Histology at age 11–12 months (A) hASA-C69S expression in the CNS of transgenic ASA−/− mice. Immunostaining of brain stem (A1) and cerebellum (A2) detects high hASA-C69S levels in neuronal perikarya of brain stem nuclei and the Purkinje cell layer (arrow). (B) Co-immunostaining of hASA-C69S (red) and F4/80 (green) reveals low transgene expression levels in liver (B1). Higher magnification (B2) detects expression in some F4/80-negative (open arrows) and -positive cells (closed arrows) with small nuclei, but not in hepatocytes (one nucleus is indicated by an arrowhead). (C) Cervical spinal cord of a conventional (C1–C3) and a transgenic ASA−/− mouse (C4–C6). Sections (100 μm) were incubated with alcian blue to visualize sulfatide storage. C1, C4 – overviews to outline the regions shown at higher magnification. gm – gray matter, wm – white matter, dh – dorsal horn, dt – dorsal tract, vh – ventral horn. (D) Alcian blue-incubated sections (100 μm) through kidney of a conventional (D1, D2) and a transgenic ASA−/− mouse (D3, D4).
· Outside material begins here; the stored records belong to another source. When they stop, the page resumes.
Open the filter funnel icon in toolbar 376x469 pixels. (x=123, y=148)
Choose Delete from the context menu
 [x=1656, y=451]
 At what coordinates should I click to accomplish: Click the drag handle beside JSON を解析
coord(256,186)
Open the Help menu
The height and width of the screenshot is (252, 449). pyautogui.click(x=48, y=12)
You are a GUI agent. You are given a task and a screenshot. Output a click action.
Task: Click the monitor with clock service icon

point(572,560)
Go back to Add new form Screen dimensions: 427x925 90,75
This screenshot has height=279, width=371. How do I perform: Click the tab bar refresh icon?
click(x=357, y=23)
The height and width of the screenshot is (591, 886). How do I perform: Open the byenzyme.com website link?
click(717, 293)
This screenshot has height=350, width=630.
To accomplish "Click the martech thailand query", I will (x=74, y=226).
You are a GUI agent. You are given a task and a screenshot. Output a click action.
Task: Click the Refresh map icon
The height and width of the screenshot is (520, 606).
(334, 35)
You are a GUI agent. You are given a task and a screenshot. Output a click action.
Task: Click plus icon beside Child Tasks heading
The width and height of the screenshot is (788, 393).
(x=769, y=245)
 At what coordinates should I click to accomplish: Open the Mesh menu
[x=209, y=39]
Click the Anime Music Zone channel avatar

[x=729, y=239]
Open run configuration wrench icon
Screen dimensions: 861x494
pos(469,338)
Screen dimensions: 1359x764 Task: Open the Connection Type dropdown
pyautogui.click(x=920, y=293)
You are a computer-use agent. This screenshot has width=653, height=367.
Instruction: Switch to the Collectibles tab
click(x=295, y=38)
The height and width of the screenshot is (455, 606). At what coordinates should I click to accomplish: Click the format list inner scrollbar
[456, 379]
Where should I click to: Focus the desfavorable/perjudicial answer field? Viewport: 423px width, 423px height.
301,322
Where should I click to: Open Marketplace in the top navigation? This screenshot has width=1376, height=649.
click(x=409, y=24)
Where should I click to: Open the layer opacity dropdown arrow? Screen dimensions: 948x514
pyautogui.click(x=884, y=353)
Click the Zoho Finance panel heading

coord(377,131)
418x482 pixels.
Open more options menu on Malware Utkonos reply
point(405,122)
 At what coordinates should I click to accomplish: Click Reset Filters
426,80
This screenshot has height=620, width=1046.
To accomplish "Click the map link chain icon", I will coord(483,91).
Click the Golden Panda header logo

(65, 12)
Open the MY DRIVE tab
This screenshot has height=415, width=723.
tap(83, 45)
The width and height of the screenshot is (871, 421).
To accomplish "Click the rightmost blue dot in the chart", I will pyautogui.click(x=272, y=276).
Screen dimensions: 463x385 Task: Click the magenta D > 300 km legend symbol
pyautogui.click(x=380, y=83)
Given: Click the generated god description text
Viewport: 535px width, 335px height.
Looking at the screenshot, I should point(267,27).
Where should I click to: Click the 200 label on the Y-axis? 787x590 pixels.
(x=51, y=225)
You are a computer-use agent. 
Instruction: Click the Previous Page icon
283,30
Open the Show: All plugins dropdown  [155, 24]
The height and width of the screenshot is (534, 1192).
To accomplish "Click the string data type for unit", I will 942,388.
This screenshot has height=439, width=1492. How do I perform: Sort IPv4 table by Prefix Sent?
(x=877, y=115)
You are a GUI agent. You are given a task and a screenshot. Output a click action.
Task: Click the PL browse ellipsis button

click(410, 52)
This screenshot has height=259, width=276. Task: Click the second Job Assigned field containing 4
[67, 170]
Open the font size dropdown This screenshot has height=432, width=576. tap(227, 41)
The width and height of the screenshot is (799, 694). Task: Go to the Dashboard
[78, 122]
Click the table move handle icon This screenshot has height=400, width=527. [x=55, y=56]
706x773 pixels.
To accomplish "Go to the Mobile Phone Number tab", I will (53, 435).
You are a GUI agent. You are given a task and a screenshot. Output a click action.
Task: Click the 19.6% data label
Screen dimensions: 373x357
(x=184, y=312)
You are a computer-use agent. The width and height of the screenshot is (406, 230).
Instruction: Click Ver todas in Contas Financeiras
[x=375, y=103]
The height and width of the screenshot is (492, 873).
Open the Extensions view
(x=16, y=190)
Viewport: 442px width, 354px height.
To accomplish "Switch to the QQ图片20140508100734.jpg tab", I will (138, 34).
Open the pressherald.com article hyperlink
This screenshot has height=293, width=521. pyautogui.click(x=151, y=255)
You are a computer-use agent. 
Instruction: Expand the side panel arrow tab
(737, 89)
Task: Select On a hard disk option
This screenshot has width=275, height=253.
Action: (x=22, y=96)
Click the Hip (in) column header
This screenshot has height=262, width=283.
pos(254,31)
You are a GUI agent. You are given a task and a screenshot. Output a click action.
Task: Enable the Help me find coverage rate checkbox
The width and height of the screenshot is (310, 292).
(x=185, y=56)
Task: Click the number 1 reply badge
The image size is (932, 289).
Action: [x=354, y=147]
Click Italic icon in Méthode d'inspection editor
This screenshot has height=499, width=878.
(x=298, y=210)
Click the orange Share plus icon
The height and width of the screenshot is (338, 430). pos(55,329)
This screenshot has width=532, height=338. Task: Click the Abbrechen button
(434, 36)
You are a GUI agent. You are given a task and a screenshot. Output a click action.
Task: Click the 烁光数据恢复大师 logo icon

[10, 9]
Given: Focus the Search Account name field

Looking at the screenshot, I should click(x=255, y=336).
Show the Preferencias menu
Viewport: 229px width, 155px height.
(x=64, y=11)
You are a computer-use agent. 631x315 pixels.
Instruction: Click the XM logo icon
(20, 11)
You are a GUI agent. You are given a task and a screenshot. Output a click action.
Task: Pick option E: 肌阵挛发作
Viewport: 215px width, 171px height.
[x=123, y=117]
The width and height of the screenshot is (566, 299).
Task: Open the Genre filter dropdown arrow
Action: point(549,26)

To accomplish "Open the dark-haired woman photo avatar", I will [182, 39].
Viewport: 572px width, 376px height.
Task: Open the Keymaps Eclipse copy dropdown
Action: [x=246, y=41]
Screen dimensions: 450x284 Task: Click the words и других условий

D1, D3 – overview; regions shown at higher magnification are boxed. Storage material is seen in the thick ascending limbs of Henle’s loop (TAL) of the inner (iS-oM) and outer stripe of the outer medulla (oS-oM), and to a lesser extent in the TALs of the medullary rays of the cortex (Co). D2, D4 – cortex. (E) Electron micrographs of hepatocytes. E1 – wildtype control mouse; E2, E3 – transgenic mouse expressing hASA-C69S on the wildtype background (serum level 0.91 μg/mL). Most lysosomes of the transgenic mouse show a normal morphology (asterices). However, some contain glycogen particles (open arrows in E3). Au-tophagic vacuoles do not contain glycogen (closed arrow). gl – cytosolic glycogen, bc –bile canaliculus, arrowheads – cell boundary.

Figure 4

General phenotype of transgenic ASA−/− mice (hatched bars and symbols), non-transgenic ASA−/− mice (open bars and symbols) and wildtype mice (closed bars and symbols). Bars and points indicate means ± SDs. (A) Body weight. n = 10. (B) Organ weights at age 6 mo. n = 10. (C) Littering. The litter frequency indicates the total number of litters produced by five to seven permanent breeding pairs mated at age five to nine weeks for six months. Litter sizes and lethality before age five weeks was evaluated for 33–64 litters. (D) Fraction of male pups among 83–363 newborns. (E) Activity of sulfatases in serum. n = 3. hASA-C69S serum levels of transgenic ASA−/− mice: 0.3–0.7 μg/mL. (F) Serum activities of β-hexosaminidase (β-hex), α-galactosidase (α-gal), β-galactosidase (β-gal) and lysosomal acid phosphatase (LAP). Same mice as in (E).

Figure 5

Immune responses of mice treated by weekly injection of hASA. (A) Lethality during treatment for up to ten weeks using 20 mg/kg (conventional ASA−/− mice [closed triangles, n = 20] and wildtype controls [open squares, n = 5]) or 15 mg/kg hASA (transgenic ASA−/− mice [closed circles, n = 20]). As a control, some conventional ASA−/− mice were treated with buffer (open triangles, n = 10). Asterisk- due to severe side effects treatment was terminated after four injections. (B) α-hASA antibody titers of mice treated for up to 17 weeks with 2.5 mg/kg hASA. Same legend as in (A). hASA-C69S serum concentrations of transgenic ASA−/− mice: < 0.01–1.70 μg/mL. Bars indicate means ± SDs, n = 4–5.

Figure 6

Sulfatide levels after weekly injection of 2.5 mg/kg hASA into transgenic ASA−/−mice for 17 weeks (hatched bars; hASA serum levels < 0.01–1.70 μg/mL). Age-matched transgenic ASA−/− mice mock-treated with buffer (open bars) and untreated wildtype mice (closed bars) were used as controls. Sulfatide was quantified by TLC and normalized on cholesterol. Bars represent means ± SDs, n = 5–6. P values are indicated (Student t-test).